NHIN participants sign a legal document called the Data Use and Reciprocal Support Agreement (DURSA) which is intended to serve as a master trust agreement applying the same permissions, obligations, expectations, and constraints to all exchange participants in all of the information exchange contexts it covers (treatment, payment, health care operations, public health activities, reporting on clinical quality measures, and other uses authorized by individuals to whom the data pertains). By executing the DURSA, participants don’t actually agree to trust each other, but they do agree to acknowledge and accept that different participants may have different policies, practices, and security controls such as system access policies. This means that a participant must rely on the determination of the NHIN governing authority (who approved applicants for participation) that the policies and controls used by an approved participant are sufficiently robust, and gives participants no real ability to question the approach that another participant takes to things like security. The reliance on a legal contract (the DURSA) and a planned monitoring, oversight, and enforcement function strongly suggests that what the NHIN has produced is a distrust framework, rather than one based on trust. While that might not sound as nice, if the scope of participation for the NHIN continues to include many different types of participating entities, many of which may have conflicting organizational interests, a common level of trust may never be established, so an approach designed to achieve cooperation despite distrust may be precisely what’s needed.

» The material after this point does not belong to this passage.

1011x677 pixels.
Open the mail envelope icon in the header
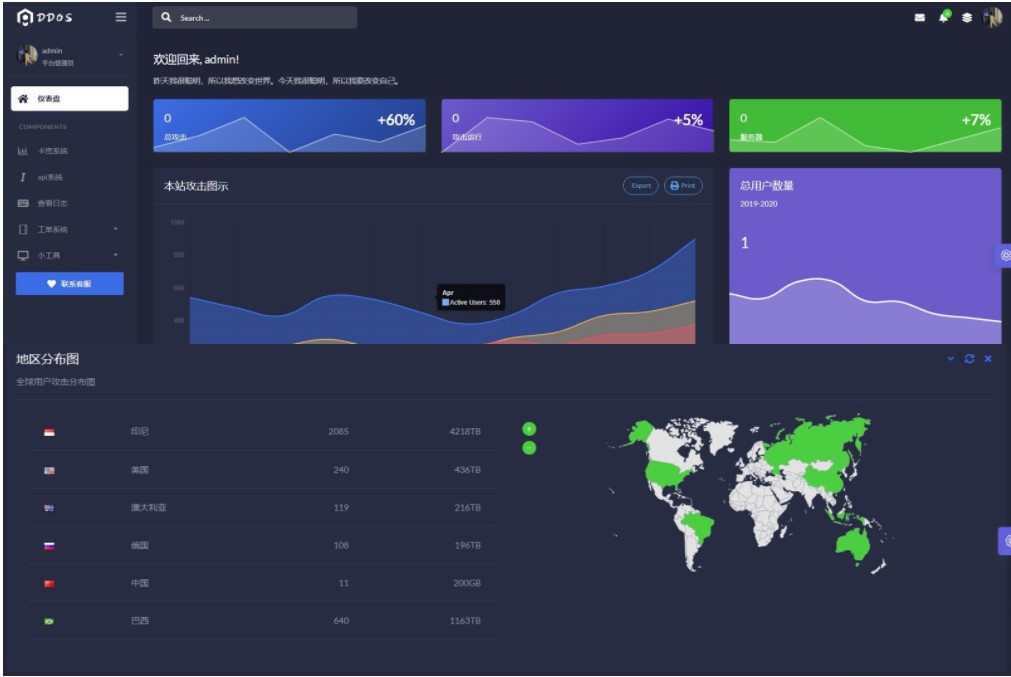[919, 18]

The intent to use a single overarching trust model for the NHIN is based on assumptions of feasibility:  if NHIN participants someday number in the hundreds or even thousands, negotiating trust between pairs or among small sub-sets of all those participants just isn’t practical. By positioning a common, trusted authority in the center, all that should be required to achieve trust throughout the NHIN is for each participating entity to establish a trust relationship with the NHIN governing authority (which at present means with the NHIN Coordinating Committee within the Office of the National Coordinator, but its governance role is considered interim pending the formalization of a permanent NHIN governing authority). It’s not entirely clear how such bilateral trust agreements can be made with the many different organizational interests represented by the different types of organizations (providers, insurers, researchers, agencies) that might seek to participate in the NHIN, to say nothing of the interests of the patients whose data would be exchanged by those entities. It does seem logical that working through a central agent — either a vested organization like ONC or a neutral network facilitator — would have better success in negotiating trust than if all the participants tried to reach consensus on a multilateral agreements. However, given the significant time and energy that many people have put into thinking about and trying to resolve issues like harmonizing the security and privacy requirements that apply to federal and private sector entities, both categories of which may or may not be covered by HIPAA, it is also understandable why the NHIN Direct Security and Trust Workgroup declared that “real world evidence suggests that achieving global trust is not practical.” While NHIN Direct is not primarily intended to effect changes in the approach or structure of the broader NHIN, it would be nice to see the development of the trust framework currently under consideration within the Health IT Policy Committee take some practical guidance on trust from NHIN Direct.